= James Barbour (architect) =

Scottish architect

James Barbour (1834—5 May 1912) was a Scottish architect responsible for over four hundred buildings in Dumfriesshire and Kirkcudbrightshire. His twin brother Robert set up the drapers shop in Dumfries which went on to become the business R Barbour & Sons.

James Barbour was born in Dunscore and began his training in Dumfries in c. 1848-1849 with Walter Newall. He set up his own practice in 1860.

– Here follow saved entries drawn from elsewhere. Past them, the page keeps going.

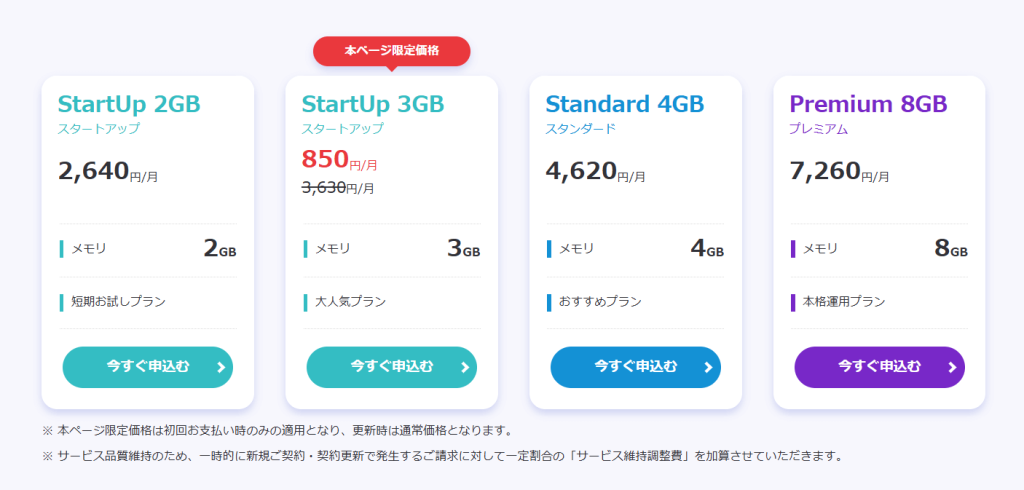Apply now for the StartUp 3GB plan
This screenshot has height=490, width=1024.
(x=392, y=367)
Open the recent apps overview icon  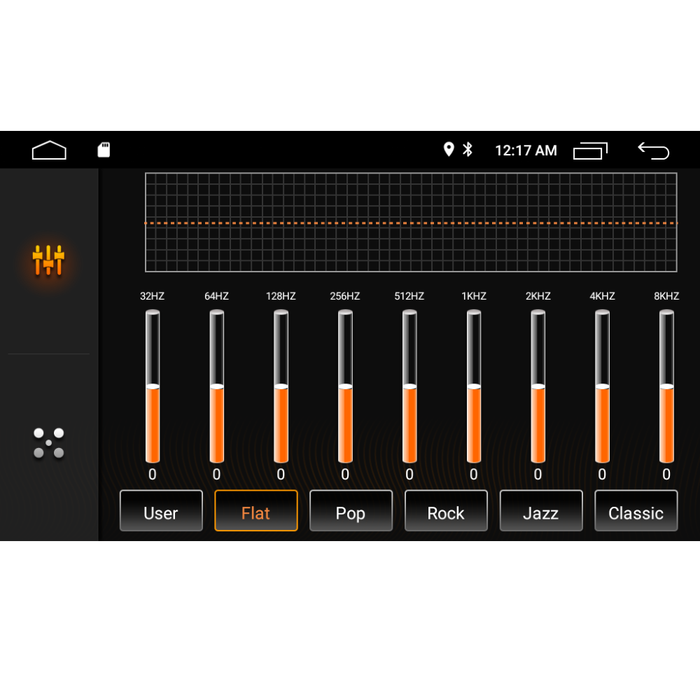pyautogui.click(x=590, y=151)

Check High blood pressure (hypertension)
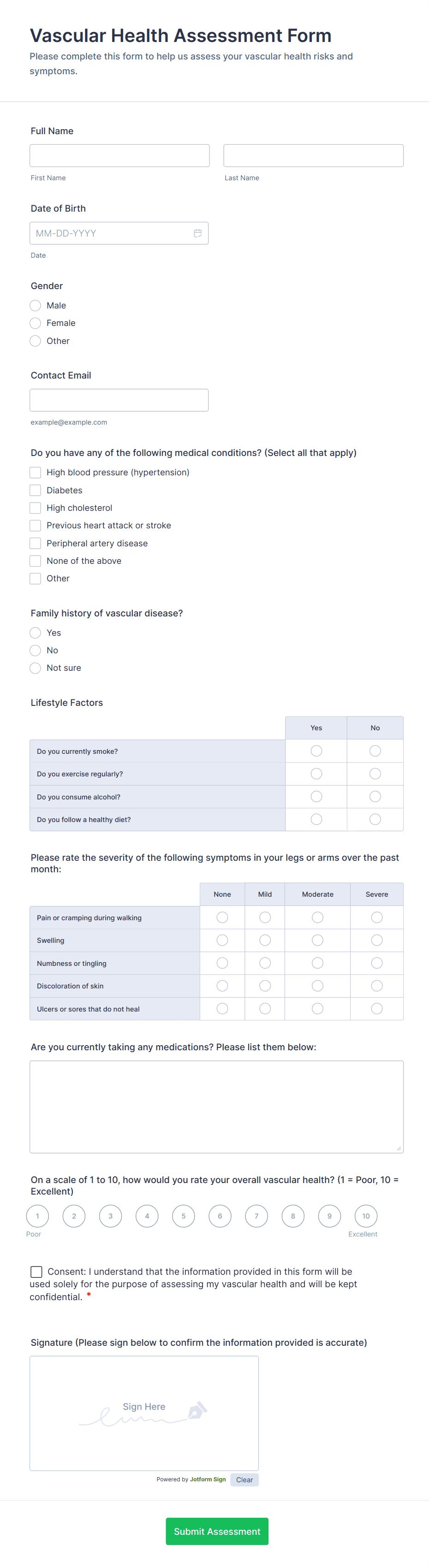pyautogui.click(x=36, y=473)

He was a member of the Dumfriesshire and Galloway Natural History and Antiquarian Society and Fellow of the Society of Antiquaries of Scotland. He excavated the Roman site at Birrens.
== Works ==
Buildings in and around the former Crichton Royal Institution, Dumfries, which Dumfries and Galloway Council's conservation area appraisal credits to Barbour include:
- Ellangowan House, Bankend Road (1869), a Victorian Gothic house in red sandstone with an octagonal tower; Category B listed.
- Spittalfield Cottages, Glencaple Road (1876), a semi-detached pair of red sandstone cottages.
- Midpark, Bankend Road: a later sandstone frontage added to an earlier house, with distinctive straight, stack-bonded chimneys; Category C listed.
- Low Lodge, Glencaple Road (1904, attributed); Category C listed with its entrance piers, walls and railings.
- Upper Brownhall Lodge at Grierson Gate, Bankend Road (1904, attributed), with a tall straight chimney and an Arts and Crafts style half-timbered porch; the lodge, gateway, wall and railings are Category B listed.